What you should do: Reproduce every line of the data below word for word, keeping the original order.

Data from a pointing dataset:
○ ○ ○ ○ ○ ○ ○
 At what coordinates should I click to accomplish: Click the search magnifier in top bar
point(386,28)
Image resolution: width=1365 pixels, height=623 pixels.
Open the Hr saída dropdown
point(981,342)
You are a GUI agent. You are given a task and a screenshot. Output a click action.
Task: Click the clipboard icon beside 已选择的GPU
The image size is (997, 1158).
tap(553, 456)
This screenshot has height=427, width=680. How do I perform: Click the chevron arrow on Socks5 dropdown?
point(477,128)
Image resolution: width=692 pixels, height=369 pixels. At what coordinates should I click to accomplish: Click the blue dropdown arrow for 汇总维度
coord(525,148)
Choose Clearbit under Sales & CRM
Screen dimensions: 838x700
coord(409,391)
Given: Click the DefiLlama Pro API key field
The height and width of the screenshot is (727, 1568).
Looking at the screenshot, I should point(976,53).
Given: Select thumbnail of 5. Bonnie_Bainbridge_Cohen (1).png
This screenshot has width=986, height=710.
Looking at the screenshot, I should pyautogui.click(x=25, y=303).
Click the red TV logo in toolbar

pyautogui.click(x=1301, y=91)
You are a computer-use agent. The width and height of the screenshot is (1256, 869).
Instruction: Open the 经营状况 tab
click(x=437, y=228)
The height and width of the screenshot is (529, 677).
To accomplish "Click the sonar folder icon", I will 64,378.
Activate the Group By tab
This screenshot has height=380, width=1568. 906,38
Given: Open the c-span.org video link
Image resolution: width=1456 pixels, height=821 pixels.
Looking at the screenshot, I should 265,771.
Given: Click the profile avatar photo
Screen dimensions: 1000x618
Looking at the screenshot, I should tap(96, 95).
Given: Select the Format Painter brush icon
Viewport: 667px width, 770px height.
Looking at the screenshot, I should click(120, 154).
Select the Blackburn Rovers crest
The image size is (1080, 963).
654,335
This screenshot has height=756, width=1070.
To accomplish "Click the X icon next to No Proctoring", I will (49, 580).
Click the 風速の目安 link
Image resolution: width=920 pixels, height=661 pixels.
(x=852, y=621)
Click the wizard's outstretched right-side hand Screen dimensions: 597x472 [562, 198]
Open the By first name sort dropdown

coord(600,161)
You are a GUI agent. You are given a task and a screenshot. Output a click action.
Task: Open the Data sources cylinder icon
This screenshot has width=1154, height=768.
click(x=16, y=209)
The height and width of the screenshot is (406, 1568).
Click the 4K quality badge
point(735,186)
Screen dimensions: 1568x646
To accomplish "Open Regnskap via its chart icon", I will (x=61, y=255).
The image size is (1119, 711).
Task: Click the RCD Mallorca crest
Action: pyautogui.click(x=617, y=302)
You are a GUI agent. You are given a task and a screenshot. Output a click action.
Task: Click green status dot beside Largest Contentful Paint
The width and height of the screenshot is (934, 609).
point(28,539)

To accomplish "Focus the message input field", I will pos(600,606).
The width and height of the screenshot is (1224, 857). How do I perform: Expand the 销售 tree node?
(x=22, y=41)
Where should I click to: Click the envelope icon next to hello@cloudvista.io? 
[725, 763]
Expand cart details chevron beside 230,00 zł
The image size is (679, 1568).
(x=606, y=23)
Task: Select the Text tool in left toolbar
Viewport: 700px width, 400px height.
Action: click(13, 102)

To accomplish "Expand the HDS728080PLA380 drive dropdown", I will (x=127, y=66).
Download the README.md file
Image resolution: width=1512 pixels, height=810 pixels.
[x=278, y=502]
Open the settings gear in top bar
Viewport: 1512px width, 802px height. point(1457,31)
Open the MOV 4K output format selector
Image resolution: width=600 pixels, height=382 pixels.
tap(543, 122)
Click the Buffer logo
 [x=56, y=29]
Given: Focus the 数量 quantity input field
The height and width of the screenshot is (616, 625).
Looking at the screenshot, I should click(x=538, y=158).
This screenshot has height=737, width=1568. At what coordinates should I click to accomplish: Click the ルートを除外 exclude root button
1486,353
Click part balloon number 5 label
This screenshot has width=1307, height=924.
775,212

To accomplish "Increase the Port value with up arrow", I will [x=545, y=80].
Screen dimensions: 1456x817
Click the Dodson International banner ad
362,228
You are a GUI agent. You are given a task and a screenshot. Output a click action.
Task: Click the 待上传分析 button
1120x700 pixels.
○ ○ ○ ○ ○ ○ ○
Response to the task:
 At what coordinates should I click to accomplish: Click the search magnifier in top bar
point(386,28)
Image resolution: width=1365 pixels, height=623 pixels.
Open the Hr saída dropdown
point(981,342)
You are a GUI agent. You are given a task and a screenshot. Output a click action.
Task: Click the clipboard icon beside 已选择的GPU
The image size is (997, 1158).
tap(553, 456)
This screenshot has height=427, width=680. How do I perform: Click the chevron arrow on Socks5 dropdown?
point(477,128)
Image resolution: width=692 pixels, height=369 pixels. At what coordinates should I click to accomplish: Click the blue dropdown arrow for 汇总维度
coord(525,148)
Choose Clearbit under Sales & CRM
Screen dimensions: 838x700
coord(409,391)
Given: Click the DefiLlama Pro API key field
The height and width of the screenshot is (727, 1568).
Looking at the screenshot, I should point(976,53).
Given: Select thumbnail of 5. Bonnie_Bainbridge_Cohen (1).png
This screenshot has width=986, height=710.
Looking at the screenshot, I should pyautogui.click(x=25, y=303).
Click the red TV logo in toolbar

pyautogui.click(x=1301, y=91)
You are a computer-use agent. The width and height of the screenshot is (1256, 869).
Instruction: Open the 经营状况 tab
click(x=437, y=228)
The height and width of the screenshot is (529, 677).
To accomplish "Click the sonar folder icon", I will 64,378.
Activate the Group By tab
This screenshot has height=380, width=1568. 906,38
Given: Open the c-span.org video link
Image resolution: width=1456 pixels, height=821 pixels.
Looking at the screenshot, I should 265,771.
Given: Click the profile avatar photo
Screen dimensions: 1000x618
Looking at the screenshot, I should tap(96, 95).
Given: Select the Format Painter brush icon
Viewport: 667px width, 770px height.
Looking at the screenshot, I should click(120, 154).
Select the Blackburn Rovers crest
The image size is (1080, 963).
654,335
This screenshot has height=756, width=1070.
To accomplish "Click the X icon next to No Proctoring", I will (49, 580).
Click the 風速の目安 link
Image resolution: width=920 pixels, height=661 pixels.
(x=852, y=621)
Click the wizard's outstretched right-side hand Screen dimensions: 597x472 [562, 198]
Open the By first name sort dropdown

coord(600,161)
You are a GUI agent. You are given a task and a screenshot. Output a click action.
Task: Open the Data sources cylinder icon
This screenshot has width=1154, height=768.
click(x=16, y=209)
The height and width of the screenshot is (406, 1568).
Click the 4K quality badge
point(735,186)
Screen dimensions: 1568x646
To accomplish "Open Regnskap via its chart icon", I will (x=61, y=255).
The image size is (1119, 711).
Task: Click the RCD Mallorca crest
Action: pyautogui.click(x=617, y=302)
You are a GUI agent. You are given a task and a screenshot. Output a click action.
Task: Click green status dot beside Largest Contentful Paint
The width and height of the screenshot is (934, 609).
point(28,539)

To accomplish "Focus the message input field", I will pos(600,606).
The width and height of the screenshot is (1224, 857). How do I perform: Expand the 销售 tree node?
(x=22, y=41)
Where should I click to: Click the envelope icon next to hello@cloudvista.io? 
[725, 763]
Expand cart details chevron beside 230,00 zł
The image size is (679, 1568).
(x=606, y=23)
Task: Select the Text tool in left toolbar
Viewport: 700px width, 400px height.
Action: click(13, 102)

To accomplish "Expand the HDS728080PLA380 drive dropdown", I will (x=127, y=66).
Download the README.md file
Image resolution: width=1512 pixels, height=810 pixels.
[x=278, y=502]
Open the settings gear in top bar
Viewport: 1512px width, 802px height. point(1457,31)
Open the MOV 4K output format selector
Image resolution: width=600 pixels, height=382 pixels.
tap(543, 122)
Click the Buffer logo
 [x=56, y=29]
Given: Focus the 数量 quantity input field
The height and width of the screenshot is (616, 625).
Looking at the screenshot, I should click(x=538, y=158).
This screenshot has height=737, width=1568. At what coordinates should I click to accomplish: Click the ルートを除外 exclude root button
1486,353
Click part balloon number 5 label
This screenshot has width=1307, height=924.
775,212

To accomplish "Increase the Port value with up arrow", I will [x=545, y=80].
Screen dimensions: 1456x817
Click the Dodson International banner ad
362,228
You are a GUI agent. You are given a task and a screenshot. Output a click action.
Task: Click the 待上传分析 button
1120x700 pixels.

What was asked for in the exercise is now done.